◆ Try it:
Retype all the records below exactly as they are, with no image carried over.

◆ Material for this task:
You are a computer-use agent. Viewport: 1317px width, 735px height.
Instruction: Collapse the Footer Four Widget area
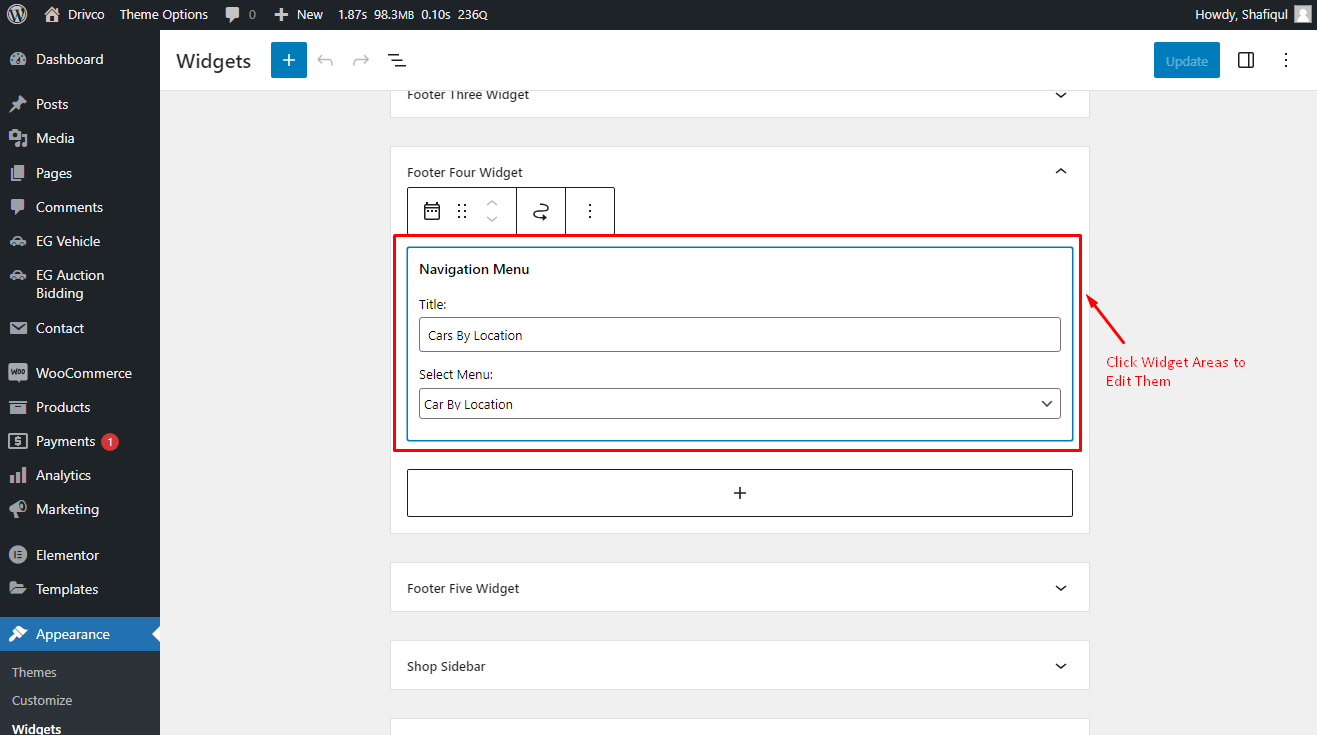coord(1061,172)
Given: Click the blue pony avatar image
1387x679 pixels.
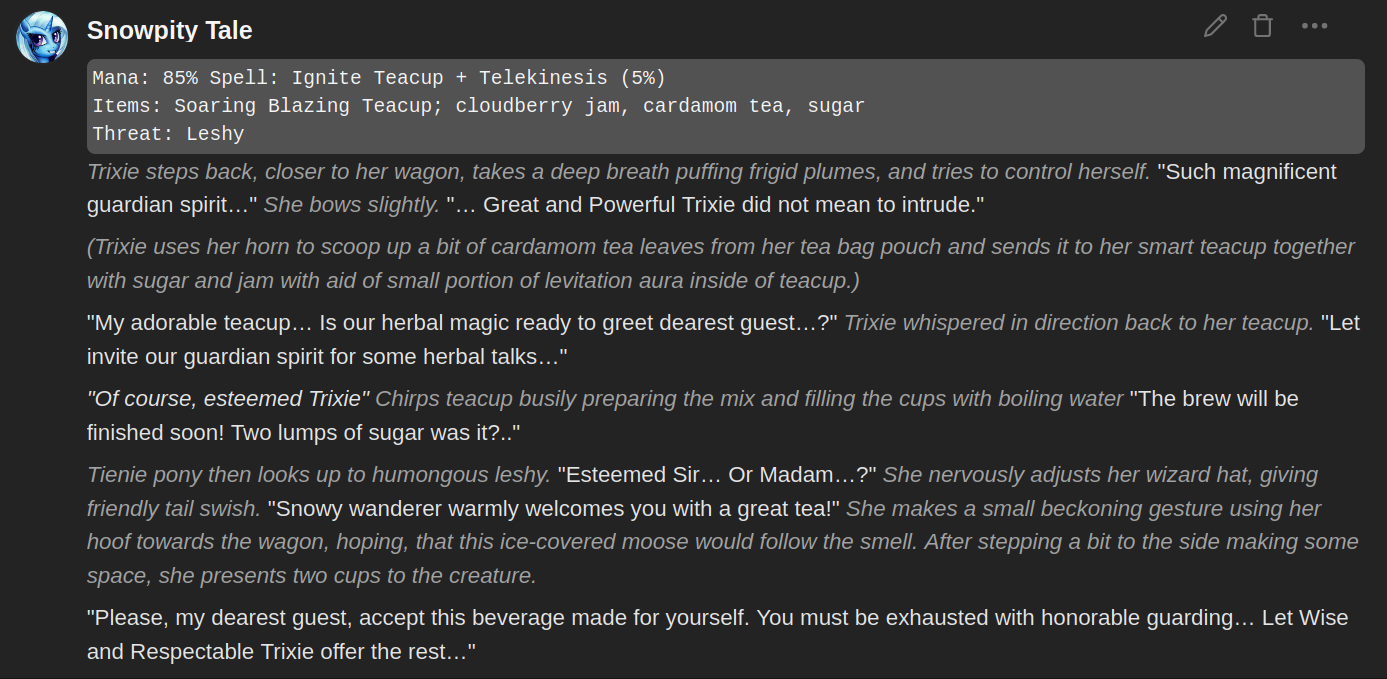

◆ Response to this task:
You are a computer-use agent. Viewport: 1317px width, 735px height.
Instruction: Collapse the Footer Four Widget area
coord(1061,172)
Given: Click the blue pony avatar image
1387x679 pixels.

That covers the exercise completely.